Challenge: Turn every line of the listing below into a numbered list, omitting any blank lines.

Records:

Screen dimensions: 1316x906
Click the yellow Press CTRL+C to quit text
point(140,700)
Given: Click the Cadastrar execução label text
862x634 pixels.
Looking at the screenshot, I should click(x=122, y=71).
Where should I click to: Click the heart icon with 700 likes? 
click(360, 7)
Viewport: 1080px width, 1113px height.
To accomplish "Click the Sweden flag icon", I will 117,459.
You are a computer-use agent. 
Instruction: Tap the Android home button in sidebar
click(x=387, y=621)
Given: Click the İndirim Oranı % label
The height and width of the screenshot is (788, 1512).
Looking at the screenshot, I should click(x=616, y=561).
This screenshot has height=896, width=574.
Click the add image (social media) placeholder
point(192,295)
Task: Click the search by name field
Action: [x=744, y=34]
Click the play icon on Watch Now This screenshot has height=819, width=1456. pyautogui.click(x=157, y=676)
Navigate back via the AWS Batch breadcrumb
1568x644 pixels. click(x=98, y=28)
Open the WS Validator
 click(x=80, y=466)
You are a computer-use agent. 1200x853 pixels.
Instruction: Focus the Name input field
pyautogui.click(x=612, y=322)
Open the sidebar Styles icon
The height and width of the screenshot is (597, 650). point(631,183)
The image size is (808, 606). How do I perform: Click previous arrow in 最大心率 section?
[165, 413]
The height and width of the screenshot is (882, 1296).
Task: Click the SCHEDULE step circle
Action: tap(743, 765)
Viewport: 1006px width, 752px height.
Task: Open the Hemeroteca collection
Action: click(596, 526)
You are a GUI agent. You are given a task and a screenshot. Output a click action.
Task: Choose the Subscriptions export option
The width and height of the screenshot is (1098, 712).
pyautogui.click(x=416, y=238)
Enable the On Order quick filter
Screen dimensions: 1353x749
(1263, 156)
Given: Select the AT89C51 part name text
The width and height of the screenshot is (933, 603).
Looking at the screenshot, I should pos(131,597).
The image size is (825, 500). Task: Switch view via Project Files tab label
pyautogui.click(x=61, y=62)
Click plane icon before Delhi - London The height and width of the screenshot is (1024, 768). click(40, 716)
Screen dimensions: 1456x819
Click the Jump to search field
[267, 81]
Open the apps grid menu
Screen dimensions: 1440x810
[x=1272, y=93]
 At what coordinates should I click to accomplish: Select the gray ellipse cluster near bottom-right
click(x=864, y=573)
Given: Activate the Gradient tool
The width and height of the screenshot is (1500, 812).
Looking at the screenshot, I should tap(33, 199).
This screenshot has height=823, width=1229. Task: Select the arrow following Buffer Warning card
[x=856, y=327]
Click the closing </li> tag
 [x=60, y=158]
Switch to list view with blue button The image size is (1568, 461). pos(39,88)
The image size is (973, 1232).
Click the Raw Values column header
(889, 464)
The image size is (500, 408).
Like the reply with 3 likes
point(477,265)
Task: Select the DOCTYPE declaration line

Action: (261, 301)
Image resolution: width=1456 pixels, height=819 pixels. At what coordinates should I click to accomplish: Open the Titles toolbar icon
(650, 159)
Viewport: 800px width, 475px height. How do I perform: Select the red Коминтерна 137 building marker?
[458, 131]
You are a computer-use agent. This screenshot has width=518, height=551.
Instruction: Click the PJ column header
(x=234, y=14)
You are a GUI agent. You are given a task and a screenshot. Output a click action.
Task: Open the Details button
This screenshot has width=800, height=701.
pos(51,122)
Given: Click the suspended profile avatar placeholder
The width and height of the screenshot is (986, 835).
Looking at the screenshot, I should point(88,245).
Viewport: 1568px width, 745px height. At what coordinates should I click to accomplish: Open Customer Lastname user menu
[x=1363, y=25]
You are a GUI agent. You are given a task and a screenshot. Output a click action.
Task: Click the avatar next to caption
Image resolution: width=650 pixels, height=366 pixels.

Answer:
1. Screen dimensions: 1316x906
2. Click the yellow Press CTRL+C to quit text
3. point(140,700)
4. Given: Click the Cadastrar execução label text
5. 862x634 pixels.
6. Looking at the screenshot, I should click(x=122, y=71).
7. Where should I click to: Click the heart icon with 700 likes? 
8. click(360, 7)
9. Viewport: 1080px width, 1113px height.
10. To accomplish "Click the Sweden flag icon", I will 117,459.
11. You are a computer-use agent. 
12. Instruction: Tap the Android home button in sidebar
13. click(x=387, y=621)
14. Given: Click the İndirim Oranı % label
15. The height and width of the screenshot is (788, 1512).
16. Looking at the screenshot, I should click(x=616, y=561).
17. This screenshot has height=896, width=574.
18. Click the add image (social media) placeholder
19. point(192,295)
20. Task: Click the search by name field
21. Action: [x=744, y=34]
22. Click the play icon on Watch Now This screenshot has height=819, width=1456. pyautogui.click(x=157, y=676)
23. Navigate back via the AWS Batch breadcrumb
24. 1568x644 pixels. click(x=98, y=28)
25. Open the WS Validator
26.  click(x=80, y=466)
27. You are a computer-use agent. 1200x853 pixels.
28. Instruction: Focus the Name input field
29. pyautogui.click(x=612, y=322)
30. Open the sidebar Styles icon
31. The height and width of the screenshot is (597, 650). point(631,183)
32. The image size is (808, 606). How do I perform: Click previous arrow in 最大心率 section?
33. [165, 413]
34. The height and width of the screenshot is (882, 1296).
35. Task: Click the SCHEDULE step circle
36. Action: tap(743, 765)
37. Viewport: 1006px width, 752px height.
38. Task: Open the Hemeroteca collection
39. Action: click(596, 526)
40. You are a GUI agent. You are given a task and a screenshot. Output a click action.
41. Task: Choose the Subscriptions export option
42. The width and height of the screenshot is (1098, 712).
43. pyautogui.click(x=416, y=238)
44. Enable the On Order quick filter
45. Screen dimensions: 1353x749
46. (1263, 156)
47. Given: Select the AT89C51 part name text
48. The width and height of the screenshot is (933, 603).
49. Looking at the screenshot, I should pos(131,597).
50. The image size is (825, 500). Task: Switch view via Project Files tab label
51. pyautogui.click(x=61, y=62)
52. Click plane icon before Delhi - London The height and width of the screenshot is (1024, 768). click(40, 716)
53. Screen dimensions: 1456x819
54. Click the Jump to search field
55. [267, 81]
56. Open the apps grid menu
57. Screen dimensions: 1440x810
58. [x=1272, y=93]
59.  At what coordinates should I click to accomplish: Select the gray ellipse cluster near bottom-right
60. click(x=864, y=573)
61. Given: Activate the Gradient tool
62. The width and height of the screenshot is (1500, 812).
63. Looking at the screenshot, I should tap(33, 199).
64. This screenshot has height=823, width=1229. Task: Select the arrow following Buffer Warning card
65. [x=856, y=327]
66. Click the closing </li> tag
67.  [x=60, y=158]
68. Switch to list view with blue button The image size is (1568, 461). pos(39,88)
69. The image size is (973, 1232).
70. Click the Raw Values column header
71. (889, 464)
72. The image size is (500, 408).
73. Like the reply with 3 likes
74. point(477,265)
75. Task: Select the DOCTYPE declaration line
76. Action: (261, 301)
77. Image resolution: width=1456 pixels, height=819 pixels. At what coordinates should I click to accomplish: Open the Titles toolbar icon
78. (650, 159)
79. Viewport: 800px width, 475px height. How do I perform: Select the red Коминтерна 137 building marker?
80. [458, 131]
81. You are a computer-use agent. This screenshot has width=518, height=551.
82. Instruction: Click the PJ column header
83. (x=234, y=14)
84. You are a GUI agent. You are given a task and a screenshot. Output a click action.
85. Task: Open the Details button
86. This screenshot has width=800, height=701.
87. pos(51,122)
88. Given: Click the suspended profile avatar placeholder
89. The width and height of the screenshot is (986, 835).
90. Looking at the screenshot, I should point(88,245).
91. Viewport: 1568px width, 745px height. At what coordinates should I click to accomplish: Open Customer Lastname user menu
92. [x=1363, y=25]
93. You are a GUI agent. You are given a task and a screenshot. Output a click action.
94. Task: Click the avatar next to caption
95. Image resolution: width=650 pixels, height=366 pixels.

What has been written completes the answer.